* _Activity A_:
Return these lines of the listing exactly, beginning at the line that has "Locate an element on the screen. The" and stopping after the end of the listing, and leave the pictures out of your answer.

* _Text provided_:
* * *

It seems to me like we need to split the various stages of Aramaic into actual separate language codes, chief in my mind, Ancient Aramaic and Imperial Aramaic from Middle Aramaic, i.e. Jewish Babylonian Aramaic. I'm thinking [arc] should be reserved for the family code. @Fay Freak, Profes.I., Wikitiki89, -sche, Metaknowledge, thoughts? --{{victar|talk}} 03:57, 16 April 2019 (UTC)

No. Don’t know why Jewish Babylonian Aramaic would be Middle Aramaic, while Galilean Aramaic not? And Biblical Aramaic is still not so distinct from Jewish Babylonian Aramaic. And Imperial Aramaic is not that far. And what would even be Babylonian? If some people wrote Aramaic in Spain I would not know if it is “Jewish Babylonian Aramaic”. And what which Aramaic derive all the Arabic, Armenian and what ever terms from that are said to be from Aramaic? Working on the premise that the Aramaic form is the same or same enough, sometimes only a more modern form given (as for example when one gives the now leading German form when there have been a lots of forms before but a language derives from earlier German, not clear exactly which form), we have customarily given “Babylonian” forms from which other language terms are derived. All much constructed, and useless distinctions, and not resembling the actual language situations. Other dictionaries do not distinguish either necessarily, though some restrict a dictionary to a certain “dialect”. The various terms are more distinctions of genres of texts, classifications of corpora, that is for literary studies, than useful for linguistics, or specifically lexicography. What would you gain except pain from splitting?
General rule: If the set of grammar is essentially the same, it is the same language. One should recognize that some languages move slower than others. So “Aramaic” spans two thousand years or more before deserving split language codes, and Arabic has also only one over one and a half thousand years and rightly though some dialects coexist with this Dachsprache, whereas over this time span French has four (Latin, Old French, Middle French, New French), but most other Romance languages only three (Latin, Old Spanish, Spanish), and even that being under the suspicion of being too much as the difference is not so great (“Old Italian” has hardly been used here).

* * *

Collected data entries
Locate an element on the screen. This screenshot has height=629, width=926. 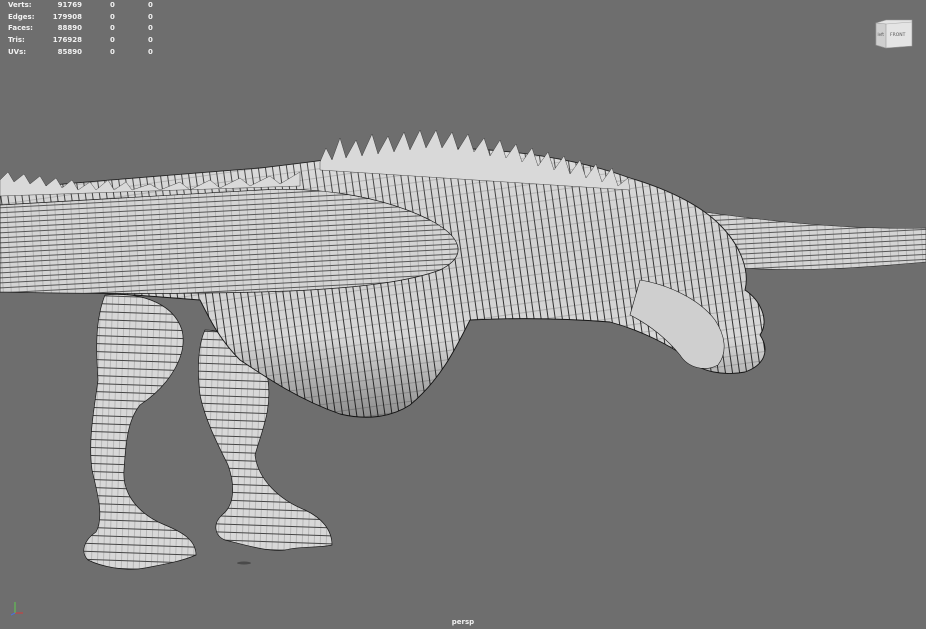
hud-row-value-total: 85890 is located at coordinates (70, 52).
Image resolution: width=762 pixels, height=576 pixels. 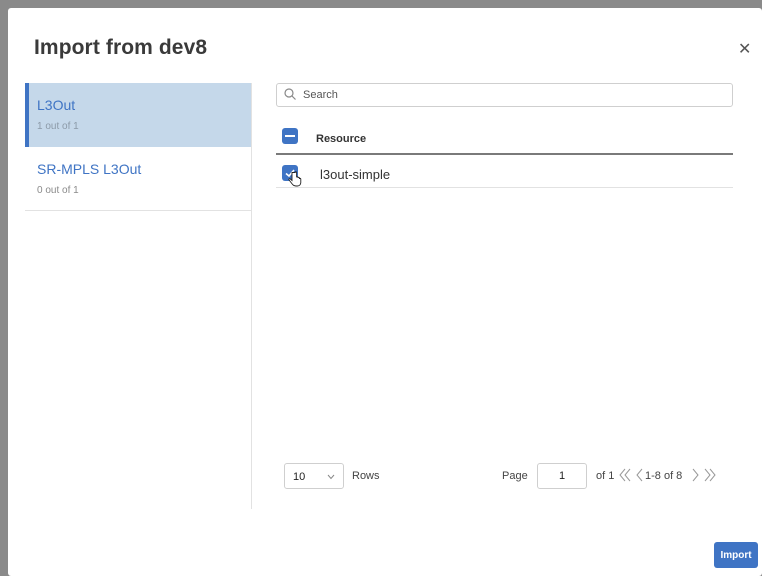 What do you see at coordinates (331, 477) in the screenshot?
I see `chevron-down-icon` at bounding box center [331, 477].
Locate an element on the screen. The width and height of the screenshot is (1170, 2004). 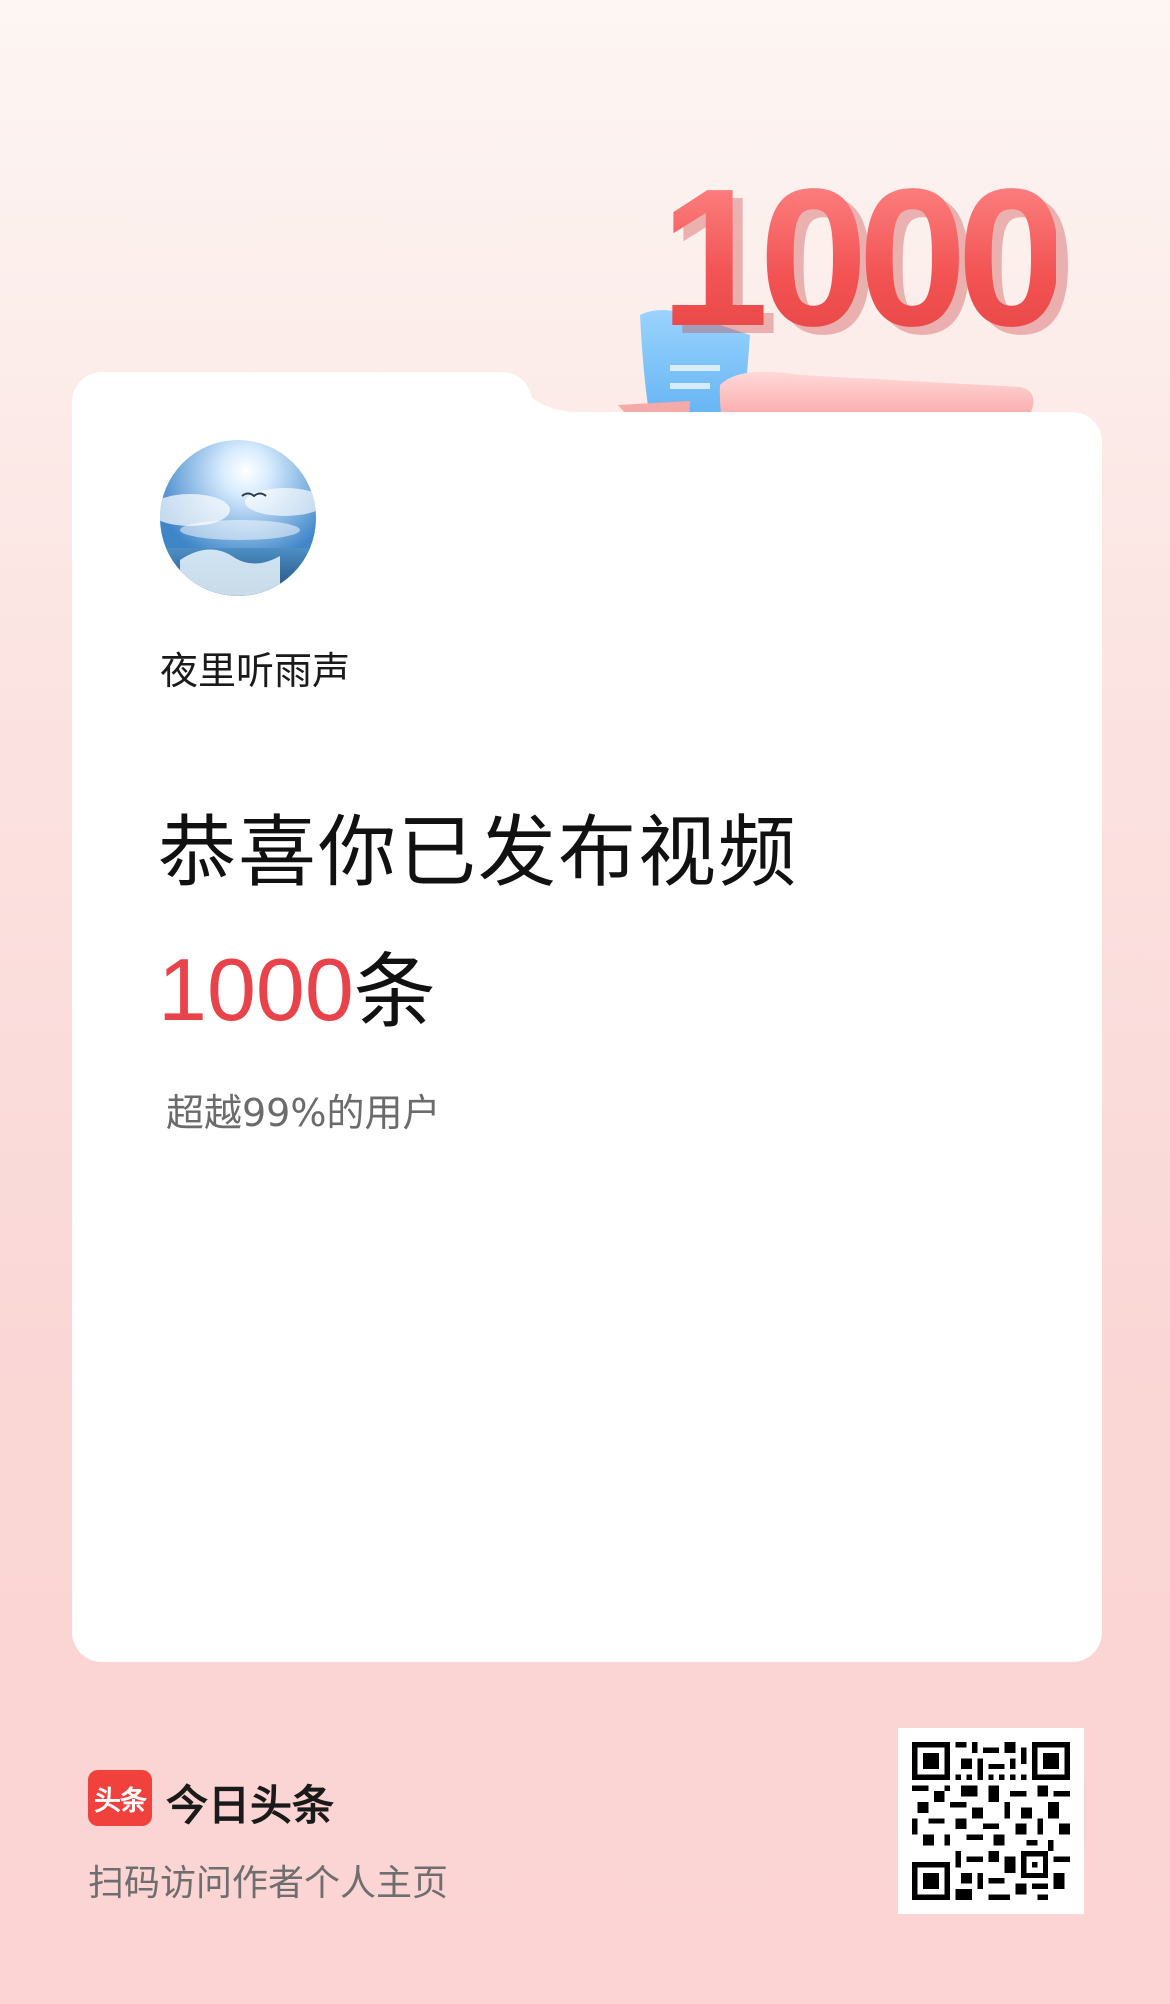
badge-number: 1000 is located at coordinates (863, 258).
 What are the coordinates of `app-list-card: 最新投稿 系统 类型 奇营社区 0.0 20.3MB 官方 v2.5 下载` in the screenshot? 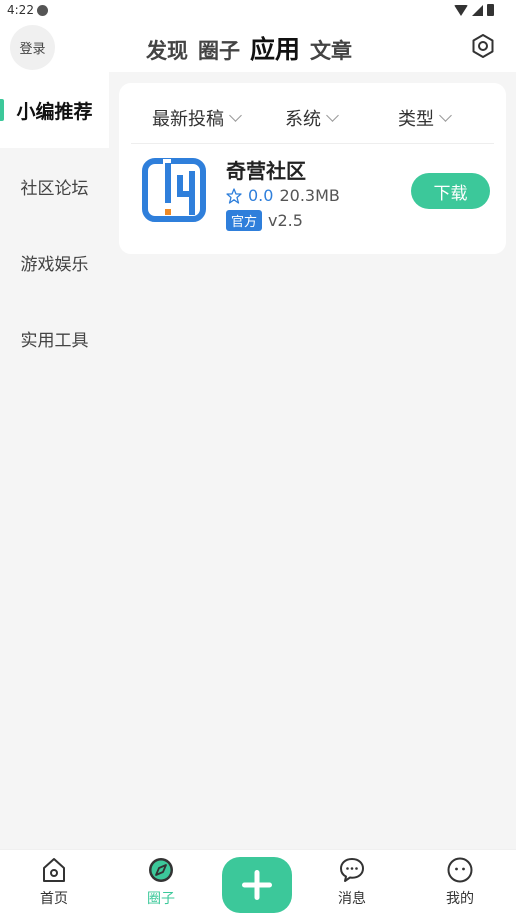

* * *

* _Activity B_:
Rewrite the Aramaic thread from the words "General rule: If" through "been used here).", changing "grammar" to "syntax".

* _Answer area A_:
Locate an element on the screen. The width and height of the screenshot is (1170, 2004). 
badge-number: 1000 is located at coordinates (863, 258).
 What are the coordinates of `app-list-card: 最新投稿 系统 类型 奇营社区 0.0 20.3MB 官方 v2.5 下载` in the screenshot? 

* _Answer area B_:
General rule: If the set of syntax is essentially the same, it is the same language. One should recognize that some languages move slower than others. So “Aramaic” spans two thousand years or more before deserving split language codes, and Arabic has also only one over one and a half thousand years and rightly though some dialects coexist with this Dachsprache, whereas over this time span French has four (Latin, Old French, Middle French, New French), but most other Romance languages only three (Latin, Old Spanish, Spanish), and even that being under the suspicion of being too much as the difference is not so great (“Old Italian” has hardly been used here).